The VISTA group generates complex and ever-evolving machine learning and AI algorithms that are resistant to these spoofing attacks as hackers attempt to access critical personal and financial data. The research is sponsored by the U.S. 's (IARPA) Odin program, which invests in cutting-edge research in the intelligence community. IARPA is under the U.S. Office of the Director of National Intelligence and is based in Washington, D.C.
Since the initial conception of the proposal five years ago, the USC team has made unprecedented strides in the biometrics research community by turning an abstract idea into a patented, working product. Their achievements have no doubt caught the attention of the research community and beyond. Within the past year, the team has received a research extension from the government to transfer their technology to several federal agencies going forward.
This level of recognition places USC ISI at Marina del Rey at the forefront of biometrics research and expands the project's influence far beyond the research community.
Trailblazing advancements
Several major improvements have been made to the biometrics model since last year.
Described by Odin Program Manager Dr. Lars Ericson at IARPA as "trailblazing," the VISTA team at USC's ISI developed a first-of-kind algorithm that explains the decisions made by the biometric anti-spoofing system using natural language. For security analysts, this means an easier and more accessible understanding of the thought process that goes behind determining whether something is tagged as a spoofing attempt. This research will be presented at the 2021 IEEE International Conference on Automatic Face and Gesture Recognition.
In an age when technology is constantly advancing, it's inevitable that new never-seen-before spoofing attacks will emerge.
"The main challenge was the ability to identify unknown spoofing attacks and continuously learn them," said AbdAlmageed.
To boost the system's adaptability and security against spoofing attacks, improvements have been made to create new machine-learning algorithms. This will ensure that the system continuously learns how to detect new spoofing attacks as they emerge.
In addition, the team has also implemented more robust and sophisticated AI models that can seamlessly adapt to new environments, as well as a compact and lightweight sensor that can be easily manufactured and deployed.
Widening use of biometrics
There are countless promising uses of biometrics technology. For example, Japan used facial recognition technology as tool to prevent the spread of coronavirus at its Olympic Games. The implementation of biometrics marked the first time that the Olympics had ever used the technology, proving that biometrics are useful not only for security purposes, but also a large-scale method of ensuring public health.

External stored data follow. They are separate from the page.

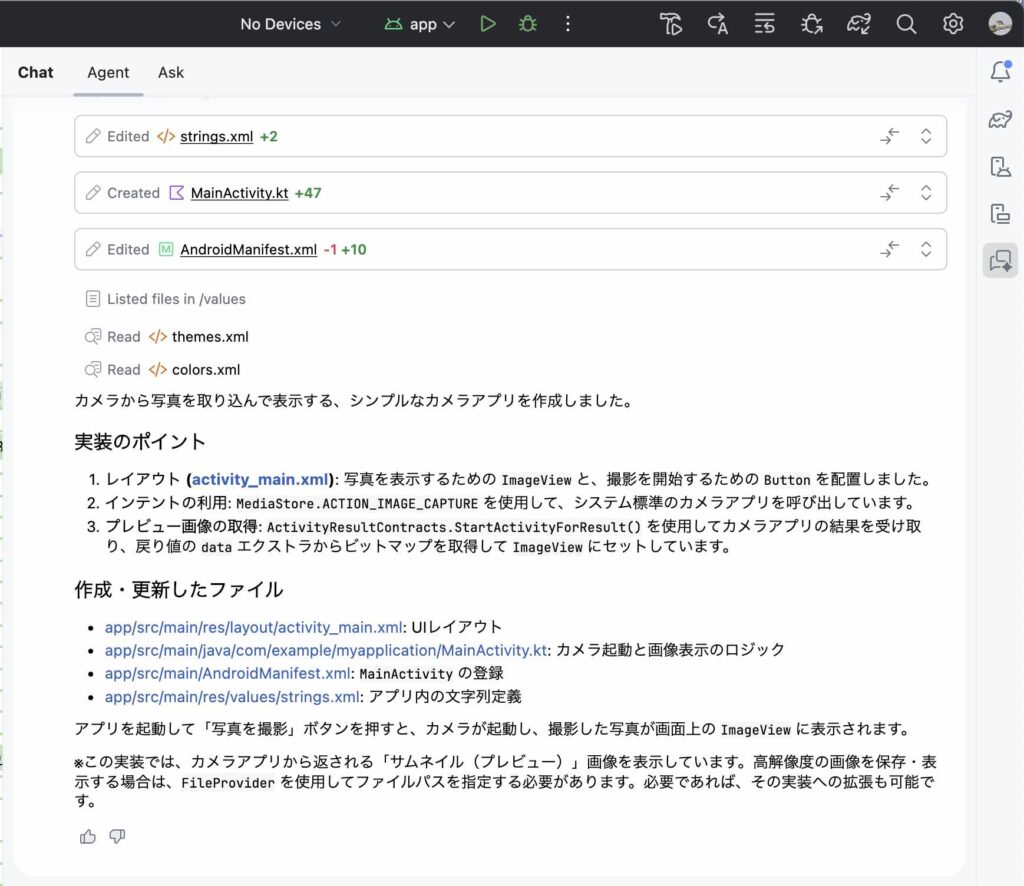
Task: Open IDE settings gear icon
Action: pos(953,24)
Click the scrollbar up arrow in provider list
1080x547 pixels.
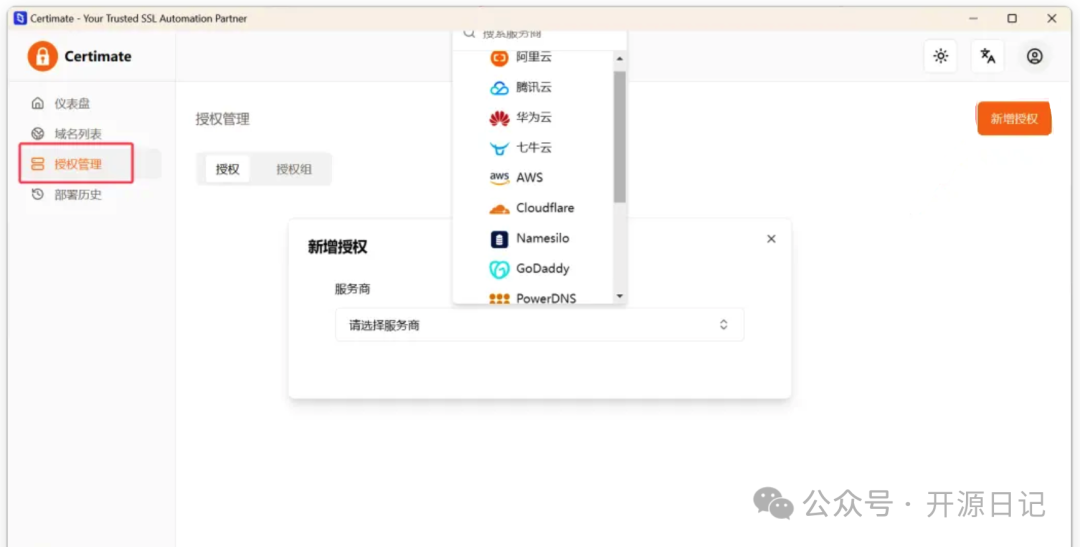(x=619, y=59)
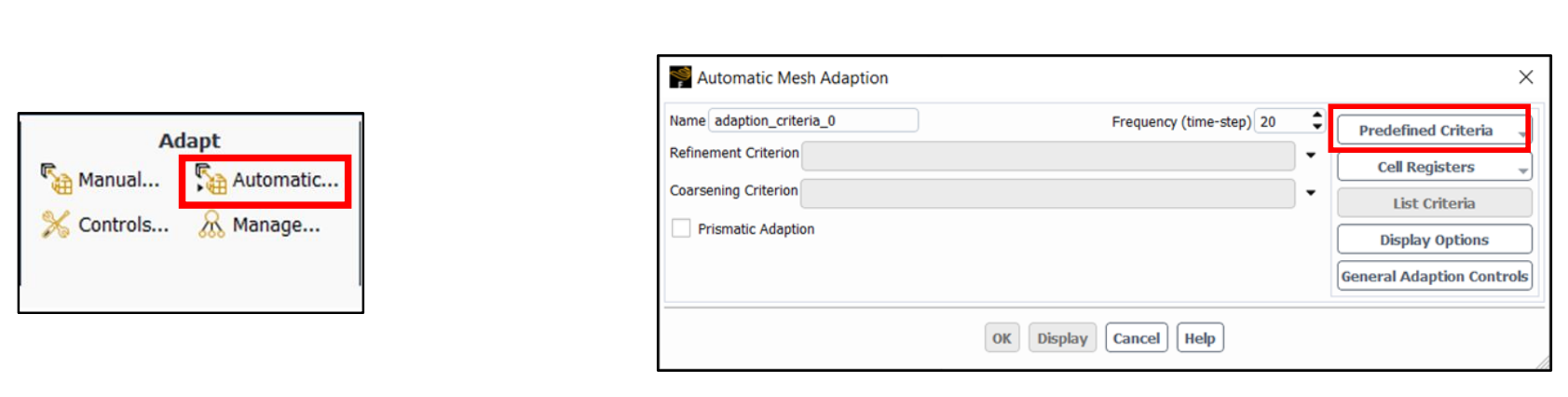
Task: Click the Cancel button
Action: [x=1137, y=338]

While biometrics research extends far beyond the lab, VISTA's work is an example of deploying biometric data and technology on a large scale.
Despite this major advancement, the use of biometric technology outside of strict regulatory boundaries remains dubious.
"Generally speaking, I am not in favor of using facial recognition without very clear and transparent regulations in terms of how the technology will be used," said AbdAlmageed.
AbdAlmageed regards his research as critical for keeping ahead of the developments and security concerns that accompany them. By developing new and better technology, AbdAlmageed can advise on the ethical use of machine learning, provide new tools to help doctors with diagnoses of conditions that affect facial features. Through his work, he can even curtail cyberattacks and slow the spread of misinformation that disrupt elections and harm public health.
"AI is not mature enough to be used in the world without safeguards. The way we use it in my lab, whether it's [for] deepfakes or for helping doctors, we know exactly what the limitations are," AbdAlmageed said.